The Unicode Standard is the work of the Unicode Consortium, an international body that promotes the interchange of data in all languages. The Unicode Standard is designed to support any language, no matter how many bytes each character in that language may require. Currently, it supports all common languages and provides limited support for other less common languages. The Unicode Consortium is continually enhancing the Unicode Standard with new character encodings. For more information about the Unicode Standard, see http://www.unicode.org.
The Unicode Standard includes multiple character sets. Informatica uses the following Unicode standards:
UCS-2 (Universal Character Set, double-byte). A character set in which each character uses two bytes.
UTF-8 (Unicode Transformation Format). An encoding format in which each character can use between one to four bytes.
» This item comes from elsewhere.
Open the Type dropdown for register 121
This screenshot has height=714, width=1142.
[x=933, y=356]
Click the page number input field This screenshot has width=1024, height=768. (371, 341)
UTF-16 (Unicode Transformation Format). An encoding format in which each character uses two or four bytes.
UTF-32 (Unicode Transformation Format). An encoding format in which each character uses four bytes.
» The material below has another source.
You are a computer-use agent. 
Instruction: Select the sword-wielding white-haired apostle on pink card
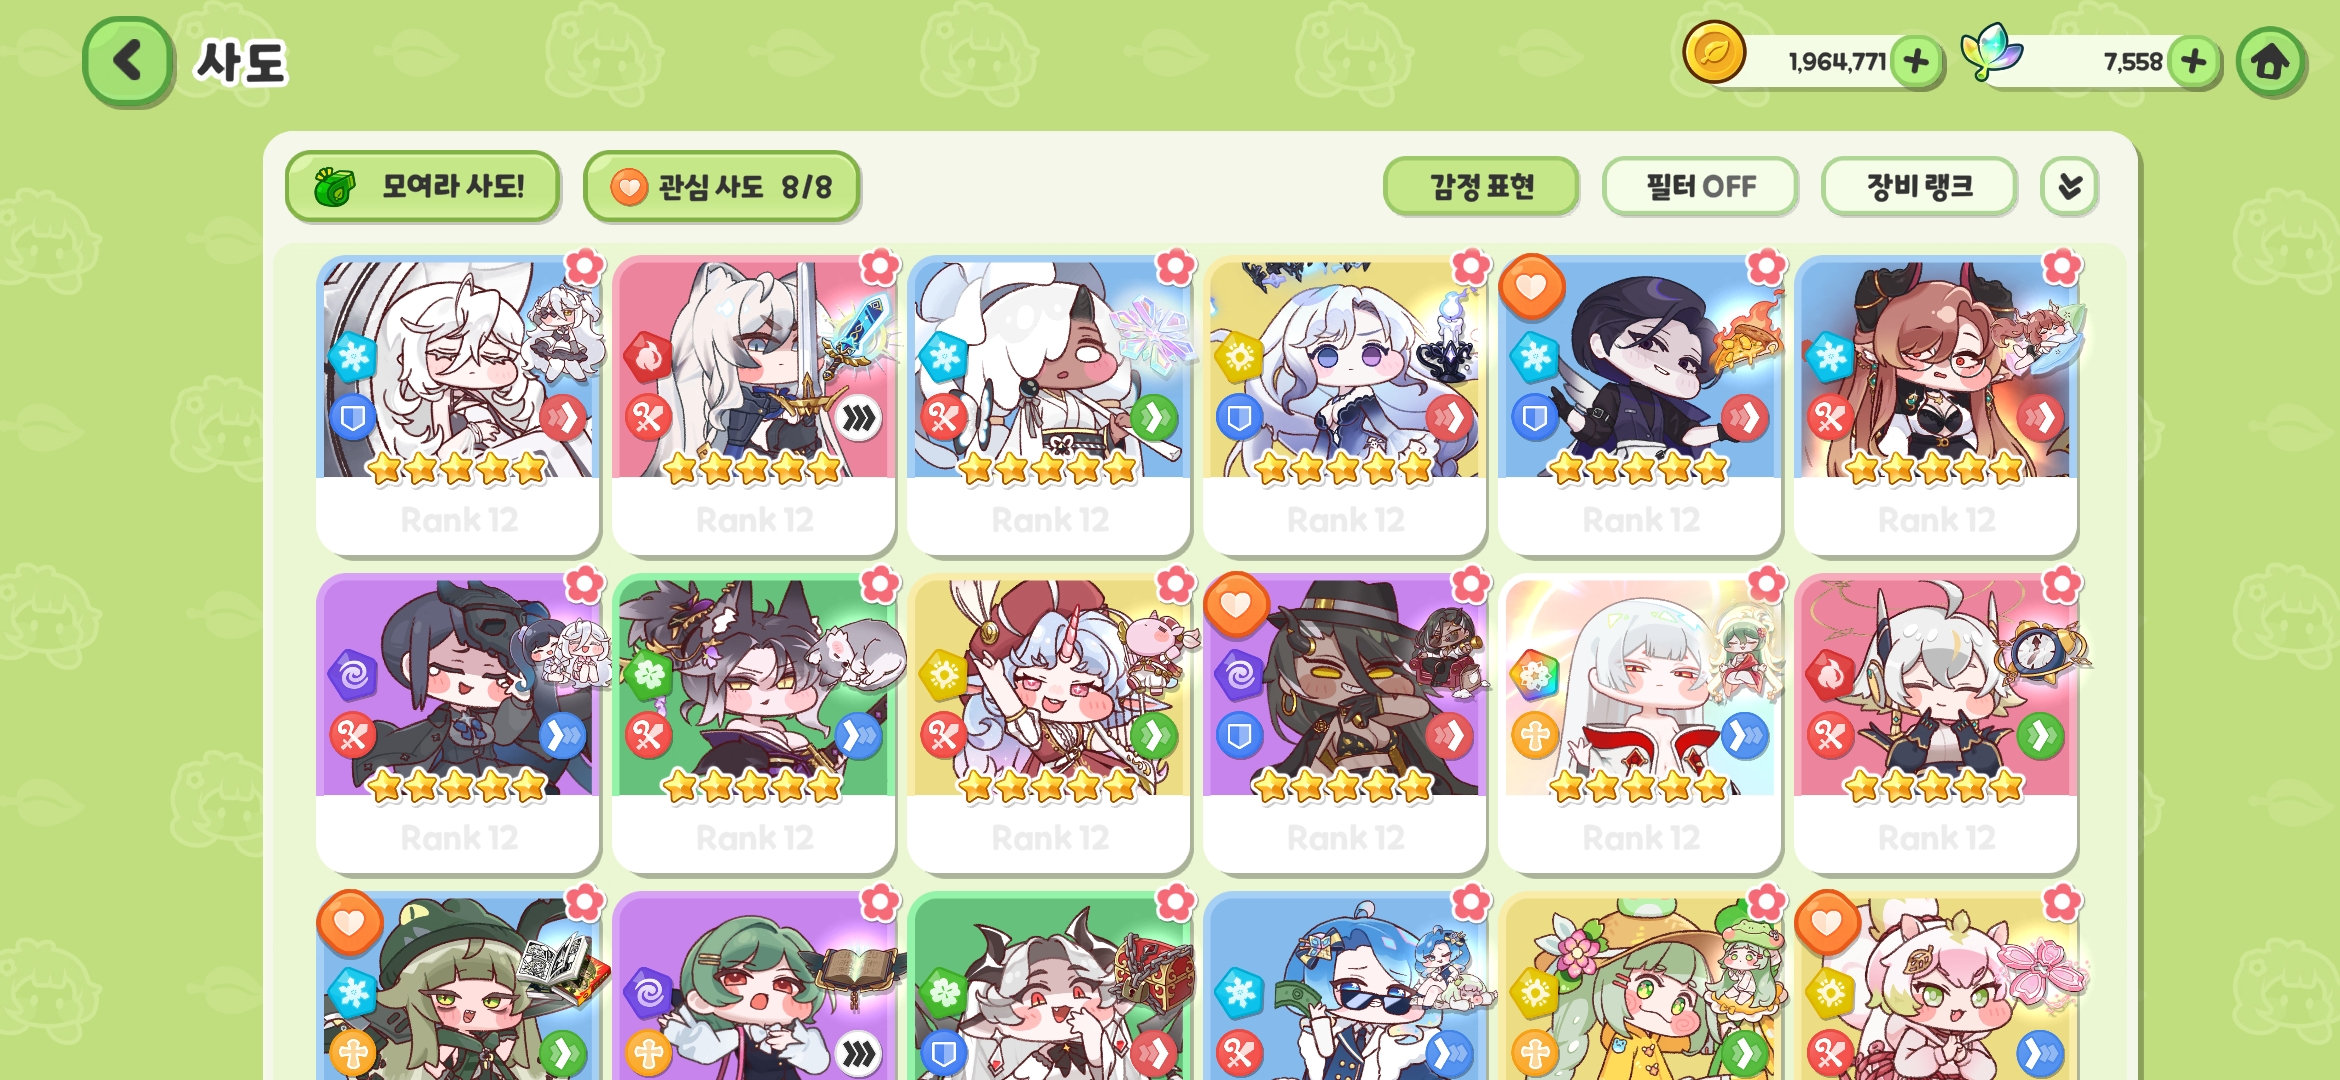[x=753, y=404]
GB18030. A Unicode encoding format defined by the Chinese government in which each character can use between one to four bytes.
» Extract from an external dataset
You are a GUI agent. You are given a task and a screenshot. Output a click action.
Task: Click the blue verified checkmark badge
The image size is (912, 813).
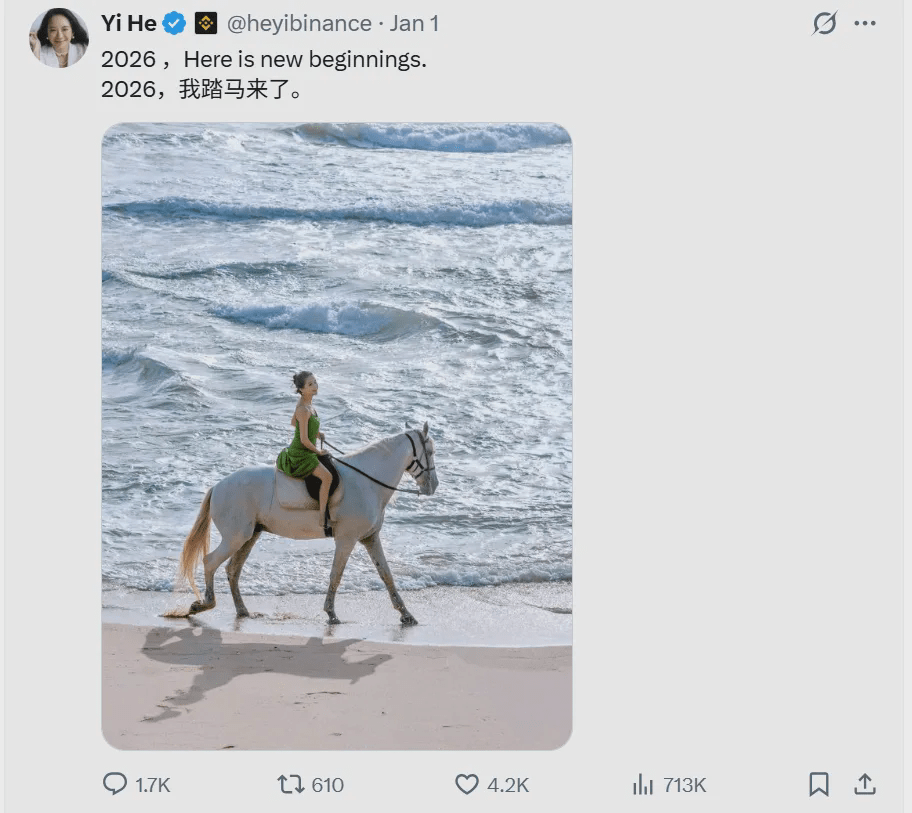(175, 23)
Informatica is a Unicode application. The PowerCenter Client, PowerCenter Integration Service, and Data Integration Service use UCS-2 internally. The PowerCenter Client converts user input from any language to UCS-2 and converts it from UCS-2 before writing to the PowerCenter repository. The PowerCenter Integration Service and Data Integration Service converts source data to UCS-2 before processing and converts it from UCS-2 after processing. The PowerCenter repository, Model repository, PowerCenter Integration Service, and Data Integration Service support UTF-8. You can use Informatica to process data in any language.